To the best of our knowledge, HPCs are usually harmless. In addition, no cases of malignant degeneration from HPCs have been reported. Based on these reasons, we usually consider further surgical treatment to be unnecessary when HPCs are diagnosed accurately; however, there has been one report of HPCs accompanying bile duct carcinoma . In addition, HPCs are usually detectable in preexisting hepatobiliary diseases, such as liver cirrhosis, alcoholic or nonalcoholic steatohepatitis, and polycystic kidney disease. HPCs are also known to develop in patients with inflammatory cystic dilatation of the biliary system after hepatic portoenterostomy, and chronic stimulation and inflammation caused by HPCs may influence the development of biliary malignancy [3, 6, 7]. Furthermore, BilIN may appear in the process of degeneration into invasive cholangiocarcinoma under these circumstances. If any findings suggest biliary malignancy with HPCs, surgical treatment via curative resection must be considered.
Depending on the surgical procedure, HPCs should be resected in a manner similar to that employed for other types of intrahepatic cholangiocarcinomas and extrahepatic bile duct carcinomas; therefore, major hepatectomy with or without extrahepatic bile duct resection or pancreaticoduodenectomy should be chosen. On the other hand, laparoscopic procedures for HPCs have not been described in detail, and laparoscopic resection for HPCs has not been reported until now. Major hepatectomies with biliary or vessel reconstruction are not presently indicated for laparoscopic procedures owing to the high rate of conversion and severe complications . In addition, major laparoscopic liver resections are still globally limited to a few expert teams; however, we have performed pure laparoscopic liver resections and laparoscopy-assisted major liver resections on several occasions and have acquired sufficient experience in this field [5, 8]. Therefore, we performed PLLH safely in this patient by achieving adequate mobilization of the left lobe, taking enough measures to reduce bleeding upon liver resection, and selecting appropriate energy devices [5, 8].
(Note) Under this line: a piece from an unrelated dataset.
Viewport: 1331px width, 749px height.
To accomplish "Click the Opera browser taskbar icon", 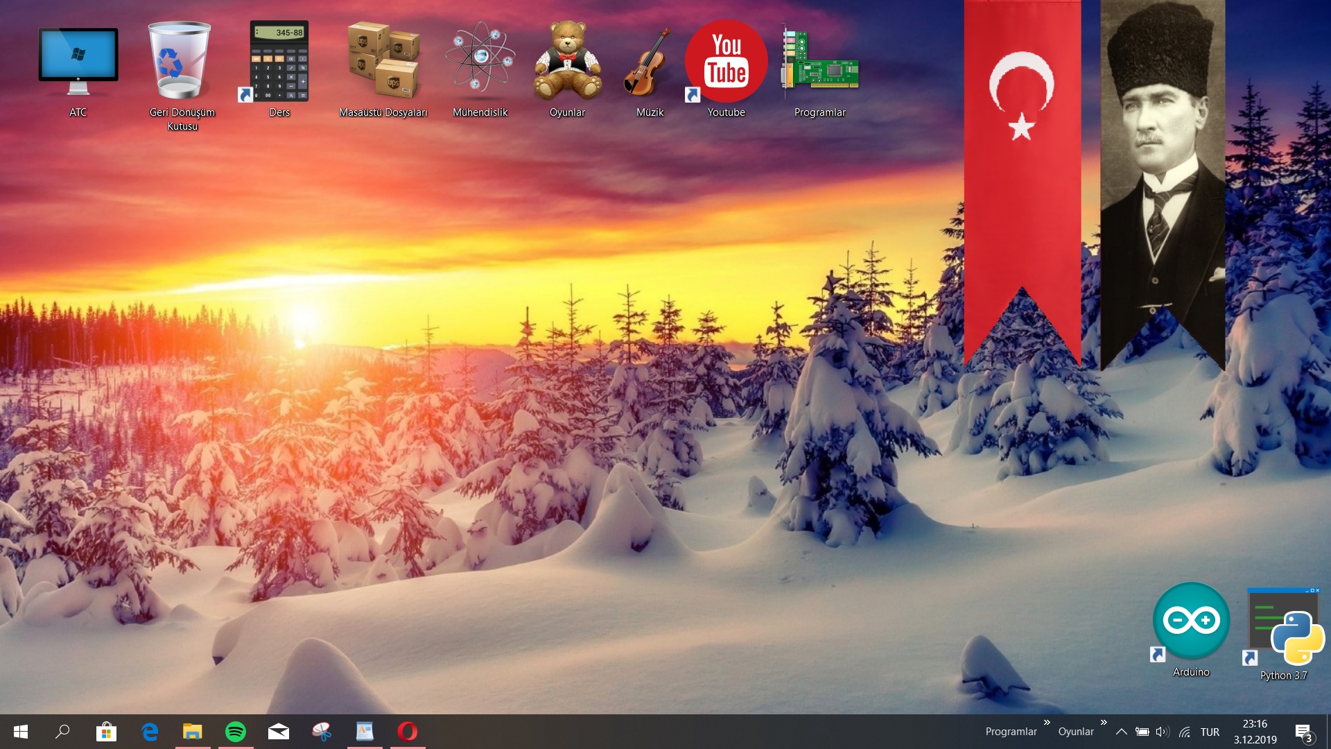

In conclusion, HPCs may have the potential to complicate biliary malignancies, including BilIN; hence, a surgical procedure should be considered when some features of biliary malignancy are revealed with HPCs. We employed PLLH as a minimally invasive procedure for our patient. Although PLLH can have the clinical benefit of early postoperative recovery, PLLH requires adequate experience of laparoscopic liver resections to ensure safety during the surgical procedure.
Conflict of Interests
The authors declare that there is no conflict of interests regarding the publication of this paper.